SHORT EXERCISE A: In the cross-country race report, which site did the course wind around?
SHORT EXERCISE B: Reproduce the part of the cross-country race report starting with "Paula Radcliffe, who" and going on through "Open Air Museum.".

SELECTED EXCERPT:

══════════════════════════════

Paula Radcliffe, who turned 20 on 17 December, ran boldly and beautifully to win the County Durham international cross-country race on an undulating, snow-powdered course around the Beamish Open Air Museum.

In her wake amid the goods yards, workshops and model farms she left two competitors with illustrious pasts - Olga Bondarenko, Russia's 1988 Olympic 10,000 metres champion, and Zola Pieterse, formerly Budd, who was running her first cross-country event in this country since her traumatic return to South Africa five years ago.

Radcliffe, tall, blonde and pale, runs with an honesty and commitment which endears her to spectators. World junior cross-country champion two years ago in the snow of Boston, and seventh in last summer's world championship 3,000m final, she has the potential to take over the role at present occupied in women's athletics by Yvonne Murray and the former world 10,000m champion Liz McColgan, a winner here two years ago who is still recovering from a serious hamstring injury.

The leading trio broke away virtually at the start of the three-and-a-half lap 5,000 metres race. Radcliffe, negotiating the course best despite having the longest legs, established a 10-yard lead on the second lap as she pushed on up the steepest hill.

══════════════════════════════

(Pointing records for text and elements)
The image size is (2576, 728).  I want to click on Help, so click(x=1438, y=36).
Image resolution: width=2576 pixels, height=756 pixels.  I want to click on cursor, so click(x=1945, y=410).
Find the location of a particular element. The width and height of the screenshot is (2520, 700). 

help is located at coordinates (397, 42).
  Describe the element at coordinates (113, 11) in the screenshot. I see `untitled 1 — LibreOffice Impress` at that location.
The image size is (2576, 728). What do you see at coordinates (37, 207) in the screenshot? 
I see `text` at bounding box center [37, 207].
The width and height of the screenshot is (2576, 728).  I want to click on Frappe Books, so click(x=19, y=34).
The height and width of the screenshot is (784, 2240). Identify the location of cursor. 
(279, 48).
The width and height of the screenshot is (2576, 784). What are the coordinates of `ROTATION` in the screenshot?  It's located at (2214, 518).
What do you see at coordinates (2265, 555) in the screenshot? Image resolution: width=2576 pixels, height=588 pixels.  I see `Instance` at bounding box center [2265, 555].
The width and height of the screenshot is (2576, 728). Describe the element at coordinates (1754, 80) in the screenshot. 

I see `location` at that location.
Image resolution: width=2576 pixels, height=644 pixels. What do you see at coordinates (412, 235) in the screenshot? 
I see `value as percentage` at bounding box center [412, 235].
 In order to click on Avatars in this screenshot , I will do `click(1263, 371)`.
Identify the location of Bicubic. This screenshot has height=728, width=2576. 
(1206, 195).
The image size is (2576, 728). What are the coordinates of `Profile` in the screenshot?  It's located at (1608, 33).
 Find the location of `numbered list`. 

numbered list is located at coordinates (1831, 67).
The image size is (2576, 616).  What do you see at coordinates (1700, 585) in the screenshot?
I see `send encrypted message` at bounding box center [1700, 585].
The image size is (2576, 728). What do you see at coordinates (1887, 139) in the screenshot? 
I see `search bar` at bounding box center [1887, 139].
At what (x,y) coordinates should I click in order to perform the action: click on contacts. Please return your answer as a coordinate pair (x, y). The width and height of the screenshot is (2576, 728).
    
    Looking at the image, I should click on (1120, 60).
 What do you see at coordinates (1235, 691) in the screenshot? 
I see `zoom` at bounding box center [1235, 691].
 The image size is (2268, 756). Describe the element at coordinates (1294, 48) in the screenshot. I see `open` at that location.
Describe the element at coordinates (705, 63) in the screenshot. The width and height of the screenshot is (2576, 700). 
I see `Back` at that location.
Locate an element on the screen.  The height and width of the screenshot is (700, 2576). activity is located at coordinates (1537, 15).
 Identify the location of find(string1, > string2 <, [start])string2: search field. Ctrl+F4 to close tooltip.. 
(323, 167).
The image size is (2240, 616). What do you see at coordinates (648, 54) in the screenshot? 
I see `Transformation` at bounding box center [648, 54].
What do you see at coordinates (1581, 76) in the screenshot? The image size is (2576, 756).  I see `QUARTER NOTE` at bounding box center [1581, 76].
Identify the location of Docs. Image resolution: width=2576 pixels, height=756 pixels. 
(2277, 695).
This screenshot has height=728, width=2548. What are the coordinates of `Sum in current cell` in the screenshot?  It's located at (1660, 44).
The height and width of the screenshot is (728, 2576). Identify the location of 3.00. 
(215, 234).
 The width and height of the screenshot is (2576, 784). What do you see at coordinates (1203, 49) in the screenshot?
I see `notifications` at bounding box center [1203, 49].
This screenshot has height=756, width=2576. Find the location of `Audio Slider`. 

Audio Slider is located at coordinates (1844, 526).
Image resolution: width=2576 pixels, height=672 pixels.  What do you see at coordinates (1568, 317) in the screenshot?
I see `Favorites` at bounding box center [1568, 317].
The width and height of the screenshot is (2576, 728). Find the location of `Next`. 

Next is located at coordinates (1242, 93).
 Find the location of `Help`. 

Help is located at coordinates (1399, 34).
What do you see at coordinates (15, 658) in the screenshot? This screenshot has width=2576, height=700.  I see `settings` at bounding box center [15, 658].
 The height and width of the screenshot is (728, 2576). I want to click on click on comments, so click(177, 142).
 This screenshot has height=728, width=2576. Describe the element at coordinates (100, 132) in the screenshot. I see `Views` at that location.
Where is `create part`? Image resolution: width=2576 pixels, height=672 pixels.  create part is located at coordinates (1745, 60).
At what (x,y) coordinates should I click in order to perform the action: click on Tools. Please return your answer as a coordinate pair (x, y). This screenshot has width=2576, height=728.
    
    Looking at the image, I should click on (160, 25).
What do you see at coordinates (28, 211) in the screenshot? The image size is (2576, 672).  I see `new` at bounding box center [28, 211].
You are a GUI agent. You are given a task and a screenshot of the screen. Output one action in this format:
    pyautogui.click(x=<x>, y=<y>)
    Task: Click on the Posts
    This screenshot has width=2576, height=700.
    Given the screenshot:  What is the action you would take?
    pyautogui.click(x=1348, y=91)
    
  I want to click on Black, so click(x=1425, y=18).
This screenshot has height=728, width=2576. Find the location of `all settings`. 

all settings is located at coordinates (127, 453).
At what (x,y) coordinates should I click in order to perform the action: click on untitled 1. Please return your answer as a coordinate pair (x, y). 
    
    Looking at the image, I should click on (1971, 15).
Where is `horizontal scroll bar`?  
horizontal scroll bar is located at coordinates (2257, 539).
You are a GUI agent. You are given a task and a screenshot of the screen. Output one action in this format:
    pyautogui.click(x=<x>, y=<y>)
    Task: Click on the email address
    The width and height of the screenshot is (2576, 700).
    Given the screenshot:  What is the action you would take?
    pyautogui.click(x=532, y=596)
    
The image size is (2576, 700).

══════════════════════════════

FULL SOLUTION A: The Beamish Open Air Museum.

FULL SOLUTION B:
Paula Radcliffe, who turned 20 on 17 December, ran boldly and beautifully to win the County Durham international cross-country race on an undulating, snow-powdered course around the Beamish Open Air Museum.